* [Task item]:
Quote only the lines from the top of the listing below down to and including the line with "Autorskie spotkanie z Agnieszką Opolską (469, 2039)".

* [Material supplied]:
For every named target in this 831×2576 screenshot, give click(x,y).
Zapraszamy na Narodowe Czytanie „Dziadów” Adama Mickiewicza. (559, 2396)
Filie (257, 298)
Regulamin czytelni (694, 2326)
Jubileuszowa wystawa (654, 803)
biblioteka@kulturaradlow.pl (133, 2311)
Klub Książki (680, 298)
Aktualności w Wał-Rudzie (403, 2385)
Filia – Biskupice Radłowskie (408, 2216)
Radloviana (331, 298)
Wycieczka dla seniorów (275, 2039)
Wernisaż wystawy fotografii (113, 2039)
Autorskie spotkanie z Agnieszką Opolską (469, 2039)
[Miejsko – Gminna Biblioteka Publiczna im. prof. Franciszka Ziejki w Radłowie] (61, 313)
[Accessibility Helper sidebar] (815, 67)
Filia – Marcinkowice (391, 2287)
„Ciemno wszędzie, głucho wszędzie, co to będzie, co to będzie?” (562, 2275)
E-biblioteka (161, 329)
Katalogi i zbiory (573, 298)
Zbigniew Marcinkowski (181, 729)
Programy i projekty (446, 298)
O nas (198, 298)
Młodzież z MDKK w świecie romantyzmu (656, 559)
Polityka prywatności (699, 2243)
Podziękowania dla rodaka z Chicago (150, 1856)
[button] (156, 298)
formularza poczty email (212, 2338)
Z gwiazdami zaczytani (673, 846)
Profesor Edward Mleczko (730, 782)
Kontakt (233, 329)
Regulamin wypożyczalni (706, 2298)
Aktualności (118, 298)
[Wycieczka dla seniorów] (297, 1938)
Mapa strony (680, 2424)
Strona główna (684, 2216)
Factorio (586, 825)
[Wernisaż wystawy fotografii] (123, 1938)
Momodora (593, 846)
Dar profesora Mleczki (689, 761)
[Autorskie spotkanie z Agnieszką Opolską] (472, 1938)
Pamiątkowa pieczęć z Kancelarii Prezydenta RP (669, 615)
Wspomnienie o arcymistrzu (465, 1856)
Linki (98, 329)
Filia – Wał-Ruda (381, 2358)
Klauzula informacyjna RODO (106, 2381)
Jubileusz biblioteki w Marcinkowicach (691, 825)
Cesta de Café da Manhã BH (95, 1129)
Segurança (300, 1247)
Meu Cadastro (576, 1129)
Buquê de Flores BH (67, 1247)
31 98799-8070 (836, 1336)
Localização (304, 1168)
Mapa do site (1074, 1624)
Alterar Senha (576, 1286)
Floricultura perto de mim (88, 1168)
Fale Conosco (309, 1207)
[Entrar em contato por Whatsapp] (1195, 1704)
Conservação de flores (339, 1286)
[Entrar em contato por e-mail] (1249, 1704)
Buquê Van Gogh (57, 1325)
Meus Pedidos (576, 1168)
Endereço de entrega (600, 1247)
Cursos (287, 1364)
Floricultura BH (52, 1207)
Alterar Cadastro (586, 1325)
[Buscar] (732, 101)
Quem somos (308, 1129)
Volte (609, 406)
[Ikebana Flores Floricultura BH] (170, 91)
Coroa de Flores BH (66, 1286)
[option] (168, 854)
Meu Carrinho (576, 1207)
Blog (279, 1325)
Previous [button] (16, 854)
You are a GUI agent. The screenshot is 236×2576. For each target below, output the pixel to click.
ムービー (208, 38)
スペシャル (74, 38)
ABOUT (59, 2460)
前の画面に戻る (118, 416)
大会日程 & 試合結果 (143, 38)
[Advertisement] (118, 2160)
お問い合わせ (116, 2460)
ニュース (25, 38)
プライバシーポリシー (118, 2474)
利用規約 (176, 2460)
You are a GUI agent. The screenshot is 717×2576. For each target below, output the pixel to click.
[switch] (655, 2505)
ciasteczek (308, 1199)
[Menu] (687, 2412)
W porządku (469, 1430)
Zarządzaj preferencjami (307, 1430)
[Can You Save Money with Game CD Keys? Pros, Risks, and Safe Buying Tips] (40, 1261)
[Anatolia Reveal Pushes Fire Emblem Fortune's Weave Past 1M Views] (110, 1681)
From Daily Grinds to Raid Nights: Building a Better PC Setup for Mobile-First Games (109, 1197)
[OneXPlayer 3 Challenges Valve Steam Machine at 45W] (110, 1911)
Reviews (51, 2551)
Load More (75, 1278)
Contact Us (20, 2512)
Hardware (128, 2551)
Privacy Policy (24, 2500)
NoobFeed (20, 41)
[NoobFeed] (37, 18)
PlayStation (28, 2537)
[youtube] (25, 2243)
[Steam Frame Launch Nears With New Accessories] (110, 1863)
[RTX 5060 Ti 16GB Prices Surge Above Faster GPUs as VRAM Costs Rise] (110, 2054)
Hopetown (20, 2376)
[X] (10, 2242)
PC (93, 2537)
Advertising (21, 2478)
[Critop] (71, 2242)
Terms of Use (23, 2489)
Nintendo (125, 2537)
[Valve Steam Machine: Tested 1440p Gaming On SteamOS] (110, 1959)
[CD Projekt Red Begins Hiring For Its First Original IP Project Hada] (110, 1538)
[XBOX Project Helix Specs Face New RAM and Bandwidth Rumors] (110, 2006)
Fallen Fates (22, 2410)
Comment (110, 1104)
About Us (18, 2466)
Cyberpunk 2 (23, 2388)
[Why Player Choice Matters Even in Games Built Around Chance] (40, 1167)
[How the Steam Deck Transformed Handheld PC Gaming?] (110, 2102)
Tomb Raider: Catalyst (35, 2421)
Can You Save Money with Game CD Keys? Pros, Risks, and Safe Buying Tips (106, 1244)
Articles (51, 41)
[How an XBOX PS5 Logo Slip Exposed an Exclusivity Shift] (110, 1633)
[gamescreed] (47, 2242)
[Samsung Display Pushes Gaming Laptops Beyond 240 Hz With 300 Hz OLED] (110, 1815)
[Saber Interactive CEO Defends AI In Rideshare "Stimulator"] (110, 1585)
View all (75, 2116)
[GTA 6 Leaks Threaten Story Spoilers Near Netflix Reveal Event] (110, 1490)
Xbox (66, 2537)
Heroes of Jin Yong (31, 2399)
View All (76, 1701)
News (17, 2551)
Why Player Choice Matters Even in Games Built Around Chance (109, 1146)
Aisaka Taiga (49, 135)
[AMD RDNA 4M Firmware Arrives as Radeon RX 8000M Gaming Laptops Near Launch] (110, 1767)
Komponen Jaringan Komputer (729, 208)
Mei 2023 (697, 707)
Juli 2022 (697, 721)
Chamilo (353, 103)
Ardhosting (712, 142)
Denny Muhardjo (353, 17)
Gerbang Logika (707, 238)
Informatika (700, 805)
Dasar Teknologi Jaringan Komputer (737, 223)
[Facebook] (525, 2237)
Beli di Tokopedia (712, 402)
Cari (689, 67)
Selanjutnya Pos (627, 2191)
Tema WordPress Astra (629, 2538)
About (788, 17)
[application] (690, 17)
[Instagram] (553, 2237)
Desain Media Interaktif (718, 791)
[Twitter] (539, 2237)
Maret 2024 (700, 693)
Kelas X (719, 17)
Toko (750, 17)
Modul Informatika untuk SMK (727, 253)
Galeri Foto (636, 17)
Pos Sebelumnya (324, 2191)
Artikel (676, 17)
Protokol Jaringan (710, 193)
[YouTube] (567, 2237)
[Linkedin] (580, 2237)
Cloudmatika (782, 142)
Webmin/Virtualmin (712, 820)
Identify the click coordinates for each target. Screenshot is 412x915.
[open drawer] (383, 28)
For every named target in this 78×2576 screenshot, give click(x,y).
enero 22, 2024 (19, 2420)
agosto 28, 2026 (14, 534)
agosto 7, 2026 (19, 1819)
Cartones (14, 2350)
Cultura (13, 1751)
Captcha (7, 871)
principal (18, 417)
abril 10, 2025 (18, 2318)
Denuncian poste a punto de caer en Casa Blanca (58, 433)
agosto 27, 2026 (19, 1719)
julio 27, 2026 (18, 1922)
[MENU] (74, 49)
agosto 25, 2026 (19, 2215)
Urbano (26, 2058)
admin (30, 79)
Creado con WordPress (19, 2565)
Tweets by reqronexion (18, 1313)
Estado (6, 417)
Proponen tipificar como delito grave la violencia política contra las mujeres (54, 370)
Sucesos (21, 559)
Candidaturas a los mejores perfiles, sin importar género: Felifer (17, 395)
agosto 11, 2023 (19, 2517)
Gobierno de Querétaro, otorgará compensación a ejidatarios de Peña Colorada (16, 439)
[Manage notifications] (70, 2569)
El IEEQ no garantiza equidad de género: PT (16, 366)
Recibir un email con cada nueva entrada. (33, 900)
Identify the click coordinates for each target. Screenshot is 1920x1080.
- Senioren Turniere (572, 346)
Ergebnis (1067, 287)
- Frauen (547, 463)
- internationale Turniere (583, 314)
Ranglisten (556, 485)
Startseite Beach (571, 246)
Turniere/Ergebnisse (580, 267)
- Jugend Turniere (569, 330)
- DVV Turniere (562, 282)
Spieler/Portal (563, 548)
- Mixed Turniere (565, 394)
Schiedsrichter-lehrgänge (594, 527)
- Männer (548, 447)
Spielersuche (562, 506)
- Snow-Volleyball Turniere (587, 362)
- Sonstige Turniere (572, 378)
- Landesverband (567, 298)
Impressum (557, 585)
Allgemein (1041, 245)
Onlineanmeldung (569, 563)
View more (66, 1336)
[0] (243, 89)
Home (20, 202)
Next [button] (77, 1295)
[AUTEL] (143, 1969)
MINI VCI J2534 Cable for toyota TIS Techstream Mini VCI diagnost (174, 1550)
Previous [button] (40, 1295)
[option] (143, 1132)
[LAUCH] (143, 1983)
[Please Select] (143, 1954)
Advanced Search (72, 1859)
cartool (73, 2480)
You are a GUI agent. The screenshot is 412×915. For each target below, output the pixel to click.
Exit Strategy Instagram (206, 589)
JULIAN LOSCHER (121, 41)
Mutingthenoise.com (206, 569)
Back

* [Answer for this exercise]:
For every named target in this 831×2576 screenshot, give click(x,y).
Zapraszamy na Narodowe Czytanie „Dziadów” Adama Mickiewicza. (559, 2396)
Filie (257, 298)
Regulamin czytelni (694, 2326)
Jubileuszowa wystawa (654, 803)
biblioteka@kulturaradlow.pl (133, 2311)
Klub Książki (680, 298)
Aktualności w Wał-Rudzie (403, 2385)
Filia – Biskupice Radłowskie (408, 2216)
Radloviana (331, 298)
Wycieczka dla seniorów (275, 2039)
Wernisaż wystawy fotografii (113, 2039)
Autorskie spotkanie z Agnieszką Opolską (469, 2039)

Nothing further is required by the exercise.